No dia 26 de março de 2020, o Ministério da Economia publicou a IN n. 28, que veda “o pagamento de adicionais ocupacionais de insalubridade, periculosidade, irradiação ionizante e gratificação por atividades com Raios X ou substâncias radioativas para os servidores e empregados públicos que executam suas atividades remotamente ou que estejam afastados de suas atividades presenciais pela aplicação do disposto na Instrução Normativa nº 19, de 2020” (art. 5º).
Esse ato, que determina o corte arbitrário dos adicionais ocupacionais durante todo o período em que os servidores públicos federais estiverem submetidos ao regime de trabalho remoto – instituído exclusivamente em virtude da pandemia do novo coronavírus – é manifestamente ilegal.
Por trabalharem cotidianamente expostos a condições excepcionais em seus ambientes de trabalho, uma considerável parcela de servidores faz jus à percepção dos adicionais ocupacionais, que não podem ser suprimidos no presente estado de calamidade pública.

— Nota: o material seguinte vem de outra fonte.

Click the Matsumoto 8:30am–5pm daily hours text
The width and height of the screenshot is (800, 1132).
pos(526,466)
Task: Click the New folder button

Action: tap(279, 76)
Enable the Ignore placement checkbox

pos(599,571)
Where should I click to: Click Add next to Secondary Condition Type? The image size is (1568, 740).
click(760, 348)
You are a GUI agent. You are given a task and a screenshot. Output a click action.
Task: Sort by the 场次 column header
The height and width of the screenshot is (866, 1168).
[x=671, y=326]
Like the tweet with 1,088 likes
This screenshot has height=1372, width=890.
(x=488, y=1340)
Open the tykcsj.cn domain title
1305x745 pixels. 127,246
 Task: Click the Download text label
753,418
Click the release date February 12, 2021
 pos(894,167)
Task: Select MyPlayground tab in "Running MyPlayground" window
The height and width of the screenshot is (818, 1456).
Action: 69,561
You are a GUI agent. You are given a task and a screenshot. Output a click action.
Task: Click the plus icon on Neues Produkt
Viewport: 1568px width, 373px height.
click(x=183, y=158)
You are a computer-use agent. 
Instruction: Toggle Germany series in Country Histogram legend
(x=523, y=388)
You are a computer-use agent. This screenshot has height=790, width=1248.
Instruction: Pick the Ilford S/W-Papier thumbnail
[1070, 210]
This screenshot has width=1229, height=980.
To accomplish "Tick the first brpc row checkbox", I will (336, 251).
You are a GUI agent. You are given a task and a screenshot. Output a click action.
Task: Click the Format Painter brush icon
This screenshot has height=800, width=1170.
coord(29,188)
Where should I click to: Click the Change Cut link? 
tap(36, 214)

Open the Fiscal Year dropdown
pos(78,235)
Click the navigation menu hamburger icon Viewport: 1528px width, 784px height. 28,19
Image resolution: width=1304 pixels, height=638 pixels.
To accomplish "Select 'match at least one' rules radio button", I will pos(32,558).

O cumprimento remoto da jornada de trabalho não constitui justificativa para suspender o pagamento dos adicionais ocupacionais durante o período de isolamento imposto pela pandemia do novo coronavírus.
Em outra instrução normativa editada pelo próprio Ministério da Economia, foi feita a expressa ressalva de que “a adoção de quaisquer das medidas previstas no caput [de prevenção, cautela e redução da transmissibilidade] ocorrerá sem a necessidade de compensação de jornada e sem prejuízo da remuneração” (art. 6º-A, § 2º, da IN n. 21/2020).
Ao suspender os adicionais ocupacionais dos servidores afastados do cumprimento presencial de suas funções, a IN n. 28/2020 contrariou expressamente essa norma anterior, editada com o propósito de salvaguardar a situação fragilizada dos agentes públicos.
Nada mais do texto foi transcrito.